According to a November 3, 2006 Starbucks’ press release, “four retired (no longer in regular use) laptops have been identified as missing from the Starbucks Corporate Support Center in Seattle. Two of the laptops contained the private information, including names and social security numbers, of nearly 60,000 United States partners (employees) and less than 80 Canadian partners and contractors at all levels employed across the organization prior to Dec.31, 2003.” 

Starbucks is providing all affected U.S. employees free credit protection services for 1 year from Equifax. In a letter to affected employees, Starbucks stated “Starbucks takes our commitment to safeguarding the personal information and security of our partners very seriously.” The company also assured employees that it is “reinforcing our policies and updating our procedures around the protection of personal data.” I’m sure these assurances will comfort the 60,000 plus people who may have their social security numbers compromised.
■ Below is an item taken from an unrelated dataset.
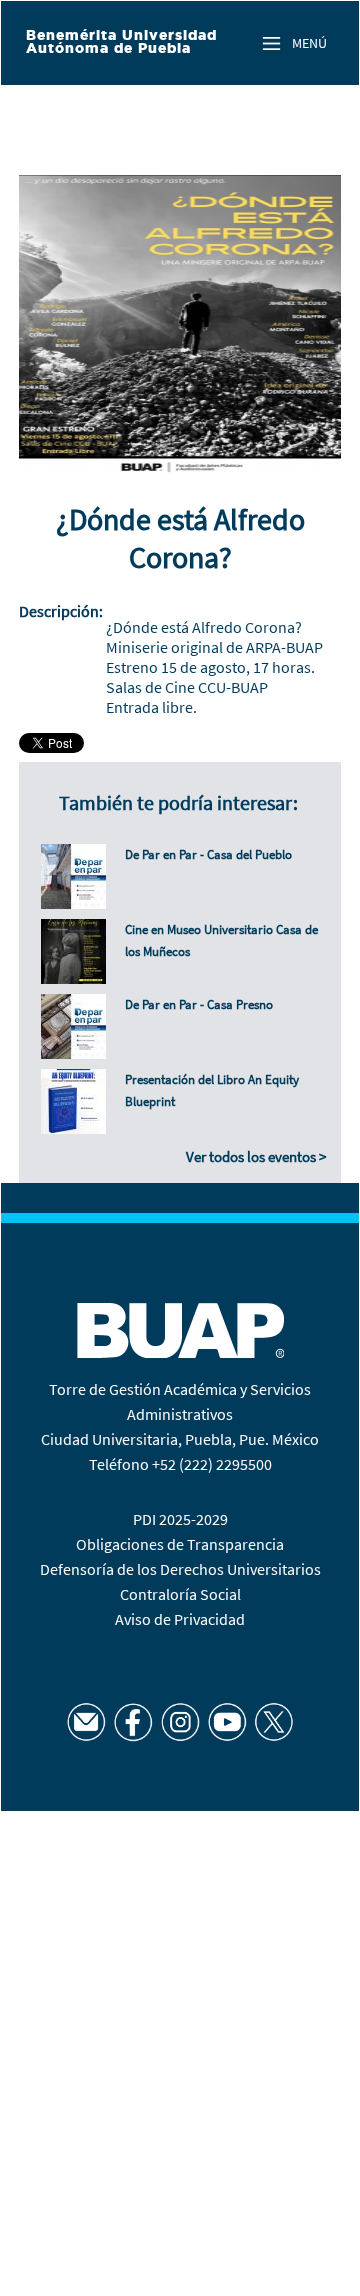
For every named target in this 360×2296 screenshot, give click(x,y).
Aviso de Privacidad (180, 1619)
Starbucks did such a good job of securing the data in the first place.

As apposed to just losing a laptop containing confidential information, Intermountain Healthcare actually gave one away. On the same day that Starbucks announced its security blunder, The Salt Lake Tribune reported that Intermountain Healthcare donated an old laptop containing the names, job titles, Social Security numbers and telephone numbers of 6,244 employees to a thrift store. After supposedly being wiped of all data, the machines was given to Deseret Industries and subsequently sold for $20. Luckily, the machine’s new owner recognized the data’s sensitive nature, having herself been an identify theft victim, and turned the machine over to a local television station, which returned the machine to Intermountain.